# monster mirror and PB gar



## FERAL ONE (Apr 8, 2011)

our first good trip of the year and i ended up with my personal best gar at 56.25 " and my personal best mirror carp. don't know the weight but it was a fat pig !!! been a while since i had anything to post but i wanted to share these with yall.


----------



## Bowfisher (Apr 8, 2011)

Nice fish!!


----------



## Hard Core (Apr 8, 2011)

Great fish, congrats.


----------



## Michael (Apr 8, 2011)

Purty fish


----------



## Pointpuller (Apr 10, 2011)

Very nice.  Thanks for the look.


----------



## killitgrillit (Apr 11, 2011)

very nice, you get Ethan on any fish.


----------



## Old Winchesters (Apr 11, 2011)

cool , very nice


----------



## eman1885 (Apr 12, 2011)

nice, i like the way them mirror carp look, but i've mever shot one.


----------



## FERAL ONE (Apr 12, 2011)

killitgrillit said:


> very nice, you get Ethan on any fish.



he shot very well ! hit a sucker on a dead run and smoked him ! i will get some shots of him up soon. the wind killed us yesterday, we only shot 5 and they were all deep fish. hopefully thursday or friday will be a good time for killin' !


----------

________________________________________

▶ [REQUEST A] Summarize the thread in two sentences.
▶ [REQUEST B] In the thread, how long was the poster's personal best gar?
▶ [REQUEST C] Write out the stretch of the thread from "## FERAL ONE (Apr 8, 2011)" through "Bowfisher (Apr 8, 2011)".

▶ [LISTING]
________________________________________

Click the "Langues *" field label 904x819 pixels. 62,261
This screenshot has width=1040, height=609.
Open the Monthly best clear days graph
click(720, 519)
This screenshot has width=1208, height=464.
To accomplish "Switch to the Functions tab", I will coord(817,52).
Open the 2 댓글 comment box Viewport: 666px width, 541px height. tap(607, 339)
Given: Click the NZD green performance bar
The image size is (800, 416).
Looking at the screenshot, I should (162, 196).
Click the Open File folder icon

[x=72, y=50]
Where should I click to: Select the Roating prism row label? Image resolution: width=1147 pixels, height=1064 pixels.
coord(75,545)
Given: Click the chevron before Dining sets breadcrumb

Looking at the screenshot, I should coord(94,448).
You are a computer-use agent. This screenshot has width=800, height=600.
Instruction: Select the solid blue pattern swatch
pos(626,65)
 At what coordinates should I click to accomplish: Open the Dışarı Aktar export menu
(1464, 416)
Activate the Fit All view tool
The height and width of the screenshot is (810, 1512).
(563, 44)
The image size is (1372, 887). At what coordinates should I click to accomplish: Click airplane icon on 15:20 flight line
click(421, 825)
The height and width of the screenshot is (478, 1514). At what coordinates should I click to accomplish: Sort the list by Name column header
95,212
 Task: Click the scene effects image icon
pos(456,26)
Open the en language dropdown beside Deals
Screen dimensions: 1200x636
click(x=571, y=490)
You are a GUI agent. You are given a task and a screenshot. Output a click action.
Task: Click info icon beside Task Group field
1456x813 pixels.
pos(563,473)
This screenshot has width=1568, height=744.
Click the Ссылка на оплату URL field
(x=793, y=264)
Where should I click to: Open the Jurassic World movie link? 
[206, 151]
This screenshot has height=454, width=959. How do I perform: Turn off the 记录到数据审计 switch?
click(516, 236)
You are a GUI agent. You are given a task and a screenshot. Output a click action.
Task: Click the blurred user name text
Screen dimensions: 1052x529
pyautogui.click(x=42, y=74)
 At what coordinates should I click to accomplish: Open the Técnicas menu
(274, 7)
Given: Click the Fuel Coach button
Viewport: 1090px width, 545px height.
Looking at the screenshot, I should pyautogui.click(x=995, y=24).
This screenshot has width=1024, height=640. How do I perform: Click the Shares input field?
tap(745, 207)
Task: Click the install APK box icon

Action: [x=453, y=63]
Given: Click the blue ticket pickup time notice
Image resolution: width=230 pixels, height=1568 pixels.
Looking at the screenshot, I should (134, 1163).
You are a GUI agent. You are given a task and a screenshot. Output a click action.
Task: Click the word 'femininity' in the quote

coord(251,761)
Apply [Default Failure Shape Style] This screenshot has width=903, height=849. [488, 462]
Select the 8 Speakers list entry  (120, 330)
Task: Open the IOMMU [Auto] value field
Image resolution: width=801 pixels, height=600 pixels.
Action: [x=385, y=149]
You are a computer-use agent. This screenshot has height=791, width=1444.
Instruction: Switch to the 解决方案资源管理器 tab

________________________________________

▶ [EXERCISE ANSWER A] The original poster reports a first good trip of the year that produced a personal best gar of 56.25 inches and a personal best mirror carp of unknown weight. Other members reply with compliments, and in a later reply the poster says Ethan shot very well and that wind held them to five deep fish the day before.

▶ [EXERCISE ANSWER B] 56.25 inches.

▶ [EXERCISE ANSWER C]
## FERAL ONE (Apr 8, 2011)

our first good trip of the year and i ended up with my personal best gar at 56.25 " and my personal best mirror carp. don't know the weight but it was a fat pig !!! been a while since i had anything to post but i wanted to share these with yall.


----------



## Bowfisher (Apr 8, 2011)